I would not even care if you were to know I committed such an act, if you were to read this then you would know how I feel, and then you may just grant me my one wish to have you to myself. this is all I can write for tonight, I can here someone walking down the hall; I leave with one wish, please, John Proctor, love me as I love you.

**So, love, hate, suggestions so I get a good grade on it, anything, you don't have to have an acount to review, anyone can, just click the button. **

**There will be more entries, this is all I have for now, bye bye**


	2. Entry 2

Second Entry, this one is Descriptive Entry, using strong visual and sensory images to create a lasting impression on the reader, hope I did good.

Abigail's Diary

Dear Diary,

I have had enough of this, I could not take it anymore, if Elizabeth is the only one in my way of obtaining John, then she must be gone.

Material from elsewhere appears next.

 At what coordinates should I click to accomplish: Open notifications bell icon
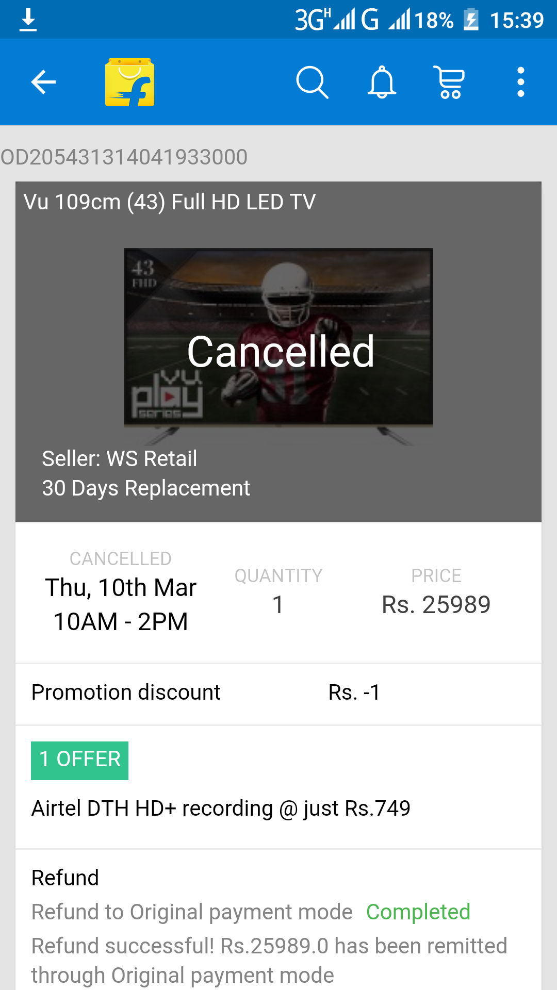pyautogui.click(x=382, y=82)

As I stood in his house with the old woman by his side, I was up all night in my small room, creating the small poppet. I had walked up to the woman in her long dress, her wrinkled expression as I handed her the small man-made object.

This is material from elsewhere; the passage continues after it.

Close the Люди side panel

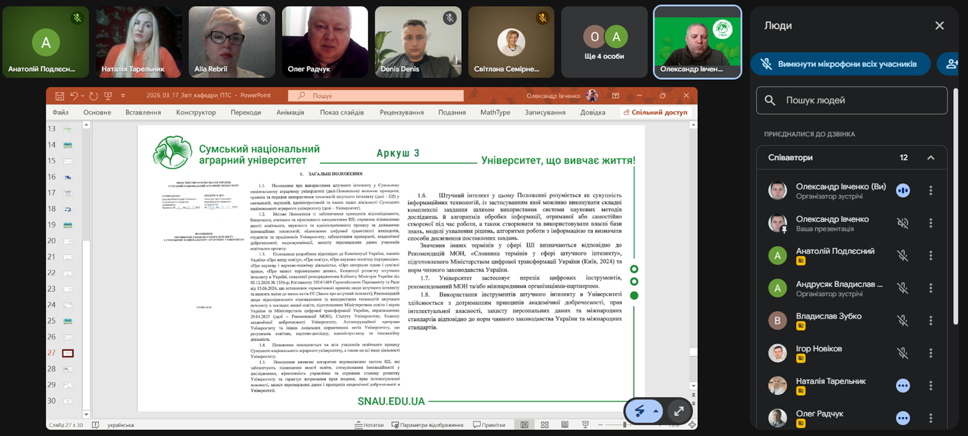939,25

Her expression showed that of knowing, she knew deep inside her that I was up to no good, but she could not say anything, for to anyone else it would just seem like an innocent act of kindness. When time comes I will have her out to be in use of witchcraft and to be sending her soul out to me. She sill face judgment in the name of god, Mr. Danforth, and then hanged.

I am fidgeting in anxiety of what is to come soon, with that wretched old woman out of his life, I will be able to comfort Mr. Proctor, he will be so gratful for my generosity and understanding during his mourning that he will certainly love me. Sometimes, whenever Elizabeth would question him of his venure in the night he would get somewhat nervous to answer; he does not want her to know of our relationship, one which I am guessing is better than hers with him.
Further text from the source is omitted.